In large samples, the differences between bandwidth methods may be minor. However, in small or moderate samples, bandwidth selection can substantially affect ROC shape, AUC estimates, and the stability of the Youden index.
References
Altman, N., & Leger, C. (1995). Bandwidth selection for kernel distribution function estimation. Journal of Statistical Planning and Inference, 46(2), 195–214.
Andrews, D. F., & Herzberg, A. M. (2012). Data: A Collection of Problems from Many Fields for the Student and Research Worker. Springer.
Bowman, A., Hall, P., & Prvan, T. (1998). Bandwidth selection for the smoothing of distribution functions. Biometrika, 85(4), 799–808.
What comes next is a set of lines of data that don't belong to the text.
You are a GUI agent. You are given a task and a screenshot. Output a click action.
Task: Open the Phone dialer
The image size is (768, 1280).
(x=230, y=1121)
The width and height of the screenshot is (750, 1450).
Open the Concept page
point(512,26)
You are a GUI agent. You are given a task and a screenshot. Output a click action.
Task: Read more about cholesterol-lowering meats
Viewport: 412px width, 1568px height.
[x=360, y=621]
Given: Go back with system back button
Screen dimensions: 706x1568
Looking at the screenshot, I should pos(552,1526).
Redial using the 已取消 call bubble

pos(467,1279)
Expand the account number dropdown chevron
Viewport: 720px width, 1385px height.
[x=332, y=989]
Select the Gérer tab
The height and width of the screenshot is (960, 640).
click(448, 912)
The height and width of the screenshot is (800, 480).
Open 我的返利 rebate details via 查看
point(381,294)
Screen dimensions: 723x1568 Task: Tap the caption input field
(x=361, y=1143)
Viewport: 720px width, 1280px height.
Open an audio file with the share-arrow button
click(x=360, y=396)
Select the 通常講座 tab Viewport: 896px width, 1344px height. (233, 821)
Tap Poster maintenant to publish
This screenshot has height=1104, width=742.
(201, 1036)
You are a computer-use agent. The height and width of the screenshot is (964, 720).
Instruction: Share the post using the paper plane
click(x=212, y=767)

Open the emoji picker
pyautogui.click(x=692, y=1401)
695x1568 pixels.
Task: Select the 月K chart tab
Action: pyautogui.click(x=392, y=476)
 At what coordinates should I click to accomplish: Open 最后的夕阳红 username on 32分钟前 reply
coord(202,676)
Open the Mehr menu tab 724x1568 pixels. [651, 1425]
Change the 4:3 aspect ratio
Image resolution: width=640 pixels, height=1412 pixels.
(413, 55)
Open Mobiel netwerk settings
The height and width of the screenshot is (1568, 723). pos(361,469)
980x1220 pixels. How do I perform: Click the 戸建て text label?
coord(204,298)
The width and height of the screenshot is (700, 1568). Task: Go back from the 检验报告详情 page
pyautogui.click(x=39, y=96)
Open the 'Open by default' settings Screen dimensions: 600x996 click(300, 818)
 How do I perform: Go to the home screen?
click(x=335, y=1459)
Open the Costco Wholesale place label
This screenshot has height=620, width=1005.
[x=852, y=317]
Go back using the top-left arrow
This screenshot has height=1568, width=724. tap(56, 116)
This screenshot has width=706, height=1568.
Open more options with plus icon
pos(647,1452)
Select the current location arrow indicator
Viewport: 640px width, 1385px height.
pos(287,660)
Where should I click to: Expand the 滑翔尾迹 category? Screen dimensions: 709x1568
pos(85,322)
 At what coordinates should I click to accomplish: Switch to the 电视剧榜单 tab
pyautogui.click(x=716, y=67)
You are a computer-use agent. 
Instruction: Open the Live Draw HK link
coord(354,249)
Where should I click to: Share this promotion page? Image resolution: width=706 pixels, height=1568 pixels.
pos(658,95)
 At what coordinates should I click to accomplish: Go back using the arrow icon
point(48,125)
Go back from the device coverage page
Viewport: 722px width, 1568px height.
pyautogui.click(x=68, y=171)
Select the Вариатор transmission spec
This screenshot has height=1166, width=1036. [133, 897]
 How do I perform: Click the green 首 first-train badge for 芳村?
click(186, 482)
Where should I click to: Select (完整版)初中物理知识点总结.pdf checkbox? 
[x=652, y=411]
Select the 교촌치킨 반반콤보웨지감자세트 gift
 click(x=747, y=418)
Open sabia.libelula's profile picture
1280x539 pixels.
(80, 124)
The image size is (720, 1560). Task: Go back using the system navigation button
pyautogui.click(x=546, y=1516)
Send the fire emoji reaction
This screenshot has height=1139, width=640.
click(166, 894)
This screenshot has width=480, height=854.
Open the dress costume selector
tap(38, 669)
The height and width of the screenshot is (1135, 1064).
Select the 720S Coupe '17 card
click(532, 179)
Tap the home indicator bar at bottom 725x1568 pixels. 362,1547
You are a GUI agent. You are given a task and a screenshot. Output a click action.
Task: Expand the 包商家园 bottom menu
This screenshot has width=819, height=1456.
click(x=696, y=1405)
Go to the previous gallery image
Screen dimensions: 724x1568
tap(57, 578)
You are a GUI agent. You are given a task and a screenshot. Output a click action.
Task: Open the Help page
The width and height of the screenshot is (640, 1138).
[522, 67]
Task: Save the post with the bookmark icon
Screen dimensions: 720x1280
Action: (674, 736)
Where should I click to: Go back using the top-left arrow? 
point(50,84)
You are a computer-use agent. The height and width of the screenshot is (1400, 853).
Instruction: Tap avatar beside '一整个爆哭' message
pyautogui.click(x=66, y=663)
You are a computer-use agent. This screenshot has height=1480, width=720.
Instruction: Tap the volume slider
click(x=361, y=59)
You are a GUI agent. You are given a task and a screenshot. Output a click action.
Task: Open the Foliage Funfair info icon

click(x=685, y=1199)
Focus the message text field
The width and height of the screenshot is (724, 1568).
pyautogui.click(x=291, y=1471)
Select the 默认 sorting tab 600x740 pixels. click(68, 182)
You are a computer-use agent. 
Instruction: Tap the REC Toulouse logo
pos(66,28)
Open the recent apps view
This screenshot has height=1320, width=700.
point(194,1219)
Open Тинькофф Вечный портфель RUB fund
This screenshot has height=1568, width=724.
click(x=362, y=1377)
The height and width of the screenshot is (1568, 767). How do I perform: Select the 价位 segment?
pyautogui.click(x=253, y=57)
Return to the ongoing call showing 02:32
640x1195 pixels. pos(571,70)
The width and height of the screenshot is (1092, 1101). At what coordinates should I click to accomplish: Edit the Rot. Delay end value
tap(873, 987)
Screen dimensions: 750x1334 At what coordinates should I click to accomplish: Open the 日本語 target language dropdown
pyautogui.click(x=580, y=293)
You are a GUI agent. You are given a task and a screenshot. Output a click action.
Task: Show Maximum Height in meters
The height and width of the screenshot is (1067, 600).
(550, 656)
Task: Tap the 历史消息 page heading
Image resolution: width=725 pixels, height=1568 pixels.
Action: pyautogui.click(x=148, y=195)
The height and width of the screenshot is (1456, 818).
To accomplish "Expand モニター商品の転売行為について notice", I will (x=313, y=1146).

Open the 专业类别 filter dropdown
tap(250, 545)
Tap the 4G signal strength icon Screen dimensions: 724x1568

DeLong, E. R., DeLong, D. M., & Clarke-Pearson, D. L. (1988). Comparing the areas under two or more correlated receiver operating characteristic curves: a nonparametric approach. Biometrics, 44(3), 837–845.
Khan, R. A., & Ghebremichael, M. (2025). Smooth ROC Curve Estimation. Journal Name (preprint).
Lloyd, C. J. (1998). Using smoothed receiver operating characteristic curves to summarize and compare diagnostic systems. Journal of the American Statistical Association, 93(444), 1356–1364.
Polansky, A. M., & Baker, E. R. (2000). Multistage plug-in bandwidth selection for kernel distribution function estimates. Journal of Statistical Computation and Simulation, 65(1–4), 63–80.
Silverman, B. W. (1986). Density Estimation for Statistics and Data Analysis. Chapman & Hall, London.
Youden, W. J. (1950). Index for rating diagnostic tests. Cancer, 3(1), 32–35.
Zhou, X.-H., & Harezlak, J. (2002). Comparison of bandwidth selection methods for kernel smoothing of ROC curves. Statistics in Medicine, 21(14), 2045–2055.
Zou, K. H., Hall, W. J., & Shapiro, D. E. (1997). Smooth nonparametric receiver operating characteristic (ROC) curves for continuous diagnostic tests. Statistics in Medicine, 16(19), 2143–2156.